The argument runs like this: both nothar (leftover portions of the Paschal lamb) and chametz carry the punishment of kareth — being spiritually "cut off" from the community of Israel. Since we know nothar must be burned, and since chametz shares the same severe penalty, perhaps chametz must also be burned.
The severity of the shared punishment seems to clinch the case. But the Mekhilta immediately produces a devastating counterexample: the fat of a stoned ox. If an ox gores and kills a person, the animal is stoned to death, and it is forbidden to derive any benefit from it — including eating its fat. The penalty for violating this prohibition is also kareth. Yet no one argues that the stoned ox must be burned. It simply must not be used.

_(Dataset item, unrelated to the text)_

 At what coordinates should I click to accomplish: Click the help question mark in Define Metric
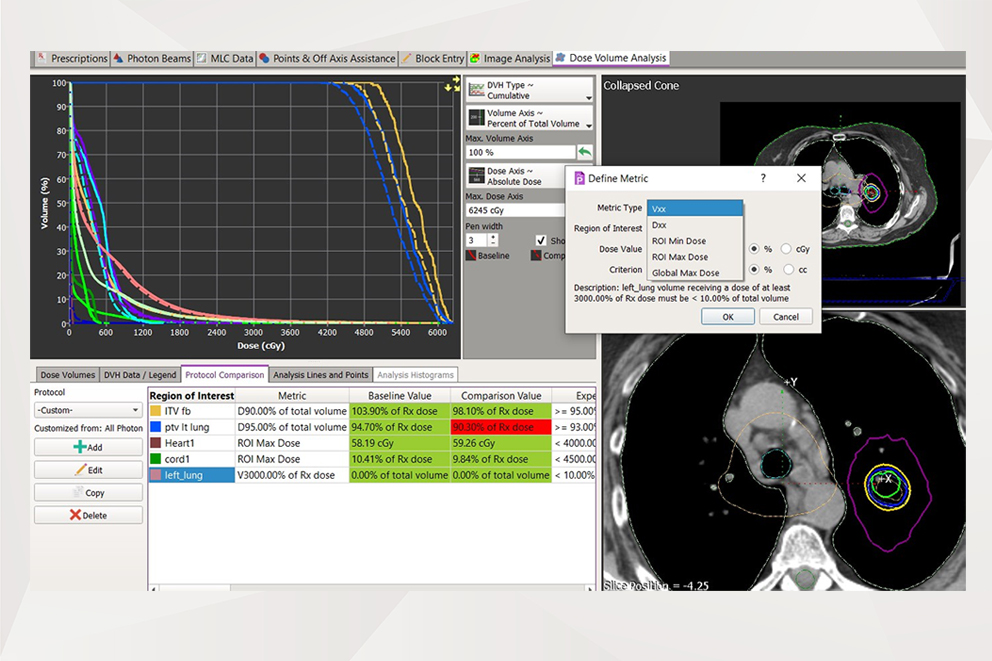click(763, 178)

The counterexample demolishes the logic. If kareth alone were sufficient to require burning, then the stoned ox would need burning too. Since it does not, the shared punishment of kareth cannot be the reason chametz requires fire.
This back-and-forth — building an argument, then dismantling it with a single countercase — is the hallmark of rabbinic legal reasoning. Every principle must survive the toughest possible challenge before it becomes law.